**Outbound links rot over time — the pages you linked to get moved or deleted, leaving dead references on your page.** This check looks for external links that now 404. Broken outbound links send users to dead ends, undermine the credibility of the sources you cite, and signal that your content hasn't been maintained — a quiet quality issue that grows as pages age.
It checks whether the outbound links on your page still lead to live pages. Specifically:
- Dead destinations — external links pointing to pages that now return a 404 or error.
- Link rot — references that have decayed as the linked sites changed or removed content.
- Scale — whether dead outbound links are occasional or widespread on the page.
No broken outbound links passes; a few dead links is a warning; many dead outbound links is a fail.
GEObubbly follows your outbound links and checks whether each destination still responds. It's an extended Links & Authority check that runs partially, since verifying links requires fetching each external destination.
Linking out to credible sources is a good thing — it backs up your claims and shows your content is well-researched. But external links decay over time through link rot: the pages you cited get moved, restructured or deleted, and your once-useful reference becomes a dead 404. Broken outbound links cause real harm. They send users to dead ends, which is frustrating and erodes trust. They weaken the credibility of your references — a citation that leads nowhere is no citation at all, undermining the very authority you were borrowing. And widespread dead links are a signal of stale, unmaintained content, which works against the freshness and quality engines reward. Unlike internal links, you don't control the destinations, so the only remedy is periodic checking: scan your outbound links, then update each dead one to a current source, point it at an archived copy, or remove it. For GEO, live, credible references reinforce that your content is trustworthy and well-sourced — qualities AI engines value when deciding what to cite.
Link rot is the gradual decay of outbound links as the pages they point to are moved, restructured or deleted over time. A link that worked when you published it can quietly become a dead 404 months or years later, because you don't control the external sites you've linked to. Link rot is a natural consequence of the web changing, and it accumulates across older content. Because nothing alerts you when an external page disappears, the only way to catch link rot is to periodically check your outbound links and update or remove the ones that have died.
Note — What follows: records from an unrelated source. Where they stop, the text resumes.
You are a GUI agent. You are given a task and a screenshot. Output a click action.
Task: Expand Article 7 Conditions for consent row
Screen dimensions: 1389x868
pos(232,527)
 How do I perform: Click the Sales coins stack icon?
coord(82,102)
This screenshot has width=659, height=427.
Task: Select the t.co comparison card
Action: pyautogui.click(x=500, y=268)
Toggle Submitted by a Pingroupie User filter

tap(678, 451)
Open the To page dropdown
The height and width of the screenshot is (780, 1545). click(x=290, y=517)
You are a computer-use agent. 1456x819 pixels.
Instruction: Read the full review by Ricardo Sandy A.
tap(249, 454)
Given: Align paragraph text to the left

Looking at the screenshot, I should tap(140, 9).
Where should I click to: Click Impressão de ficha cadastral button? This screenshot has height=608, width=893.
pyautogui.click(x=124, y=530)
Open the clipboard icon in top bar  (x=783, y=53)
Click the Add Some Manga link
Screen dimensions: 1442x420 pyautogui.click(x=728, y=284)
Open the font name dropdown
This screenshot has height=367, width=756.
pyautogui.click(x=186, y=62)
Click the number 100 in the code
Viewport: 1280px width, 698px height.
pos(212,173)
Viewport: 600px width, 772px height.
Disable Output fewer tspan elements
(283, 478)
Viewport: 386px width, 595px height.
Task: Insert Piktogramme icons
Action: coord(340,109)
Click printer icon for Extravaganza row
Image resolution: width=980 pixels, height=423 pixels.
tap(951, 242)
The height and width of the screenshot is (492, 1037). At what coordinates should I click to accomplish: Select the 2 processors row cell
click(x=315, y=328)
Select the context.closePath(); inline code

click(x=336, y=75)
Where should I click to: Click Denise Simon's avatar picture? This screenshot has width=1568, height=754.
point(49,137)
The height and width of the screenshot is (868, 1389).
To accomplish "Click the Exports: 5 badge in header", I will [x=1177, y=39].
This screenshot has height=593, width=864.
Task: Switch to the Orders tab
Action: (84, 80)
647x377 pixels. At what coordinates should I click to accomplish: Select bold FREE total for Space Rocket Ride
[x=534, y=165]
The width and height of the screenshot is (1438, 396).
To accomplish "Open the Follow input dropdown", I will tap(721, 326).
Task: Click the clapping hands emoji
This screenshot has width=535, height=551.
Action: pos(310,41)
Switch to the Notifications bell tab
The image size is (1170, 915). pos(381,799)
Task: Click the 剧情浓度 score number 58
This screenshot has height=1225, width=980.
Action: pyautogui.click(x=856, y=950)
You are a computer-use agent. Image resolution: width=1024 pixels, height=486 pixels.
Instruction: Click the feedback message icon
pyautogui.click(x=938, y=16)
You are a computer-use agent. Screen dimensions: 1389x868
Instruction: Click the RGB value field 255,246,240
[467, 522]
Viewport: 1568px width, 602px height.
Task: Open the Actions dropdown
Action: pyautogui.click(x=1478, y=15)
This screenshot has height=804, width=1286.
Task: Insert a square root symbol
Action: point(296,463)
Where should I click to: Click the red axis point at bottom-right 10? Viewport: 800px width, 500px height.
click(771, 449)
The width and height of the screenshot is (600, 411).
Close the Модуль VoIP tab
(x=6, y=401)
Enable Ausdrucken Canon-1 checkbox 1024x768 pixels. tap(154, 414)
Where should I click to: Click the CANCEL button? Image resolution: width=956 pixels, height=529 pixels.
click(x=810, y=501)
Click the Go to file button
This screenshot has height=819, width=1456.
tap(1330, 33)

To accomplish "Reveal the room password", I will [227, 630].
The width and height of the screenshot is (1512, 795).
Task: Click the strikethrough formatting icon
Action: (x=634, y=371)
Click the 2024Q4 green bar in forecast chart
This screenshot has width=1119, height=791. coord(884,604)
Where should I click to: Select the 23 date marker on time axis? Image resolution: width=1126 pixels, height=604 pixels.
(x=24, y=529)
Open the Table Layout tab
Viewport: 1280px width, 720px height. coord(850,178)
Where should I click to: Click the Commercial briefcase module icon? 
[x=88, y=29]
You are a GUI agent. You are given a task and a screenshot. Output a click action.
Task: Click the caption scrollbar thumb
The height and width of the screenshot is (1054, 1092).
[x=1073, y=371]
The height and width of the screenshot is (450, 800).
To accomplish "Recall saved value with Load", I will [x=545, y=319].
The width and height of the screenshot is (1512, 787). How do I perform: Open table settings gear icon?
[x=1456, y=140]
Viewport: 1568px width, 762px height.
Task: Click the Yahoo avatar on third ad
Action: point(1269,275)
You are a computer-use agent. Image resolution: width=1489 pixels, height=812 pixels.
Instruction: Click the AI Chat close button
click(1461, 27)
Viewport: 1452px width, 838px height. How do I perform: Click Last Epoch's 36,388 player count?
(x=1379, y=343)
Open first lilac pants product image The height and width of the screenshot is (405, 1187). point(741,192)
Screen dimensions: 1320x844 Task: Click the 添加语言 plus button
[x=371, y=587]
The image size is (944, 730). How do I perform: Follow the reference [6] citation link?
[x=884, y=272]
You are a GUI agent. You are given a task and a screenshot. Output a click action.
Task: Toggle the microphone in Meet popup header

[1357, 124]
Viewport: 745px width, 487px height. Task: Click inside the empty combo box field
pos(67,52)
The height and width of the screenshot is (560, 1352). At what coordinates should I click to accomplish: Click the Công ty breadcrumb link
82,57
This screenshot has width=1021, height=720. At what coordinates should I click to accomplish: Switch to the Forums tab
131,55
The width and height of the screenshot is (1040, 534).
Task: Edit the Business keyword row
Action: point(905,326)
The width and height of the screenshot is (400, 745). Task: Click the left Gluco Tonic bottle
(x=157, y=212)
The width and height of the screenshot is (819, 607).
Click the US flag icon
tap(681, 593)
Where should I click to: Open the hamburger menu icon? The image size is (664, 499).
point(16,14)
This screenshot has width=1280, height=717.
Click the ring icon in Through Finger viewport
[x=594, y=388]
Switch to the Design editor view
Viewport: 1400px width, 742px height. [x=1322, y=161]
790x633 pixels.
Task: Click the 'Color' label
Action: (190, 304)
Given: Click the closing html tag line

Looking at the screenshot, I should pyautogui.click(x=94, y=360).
Broken outbound links are more of a quality and user-experience issue than a direct ranking penalty, but they still matter. They send users to dead ends, which damages trust and engagement, and they weaken the credibility of your content by turning your references into dead citations. Widespread dead links also signal that content is stale and unmaintained, working against the freshness and quality engines favour. Keeping outbound links live preserves the value of citing good sources and keeps your pages looking current and trustworthy, which supports your overall standing even if the effect isn't a direct algorithmic factor.
Use a link checker or site crawler that follows your external links and reports which destinations return errors. Once you have the list, fix each dead link in one of three ways: update it to point to the source's current location if the content moved, link to an archived copy (for example via a web archive) if the original is gone but the content is worth preserving, or remove the link entirely if it's no longer relevant. Because external pages change without warning, schedule periodic checks rather than treating it as a one-off, especially for older, reference-heavy content.
Not as a blanket rule. For ordinary editorial links to credible sources you're citing because they're genuinely useful, a normal followed link is appropriate and signals that you stand behind the reference. The nofollow (or sponsored/ugc) attributes are meant for specific cases: paid or sponsored links, user-generated content you can't vouch for, and links you don't want to pass endorsement to. Adding nofollow to every external link out of caution isn't necessary and removes a natural signal. Use the attributes where they apply, and link normally to sources you trust.
Indirectly, yes. Citing credible, live external sources reinforces that your content is well-researched and trustworthy, which are qualities AI engines value when deciding what to draw on and cite. Dead references undermine that signal — a citation that leads nowhere adds no credibility. Keeping your outbound links live and pointing to authoritative sources strengthens the impression of a well-sourced, maintained page. While the outbound links themselves aren't the citation target, they contribute to the overall trustworthiness that helps your content be cited.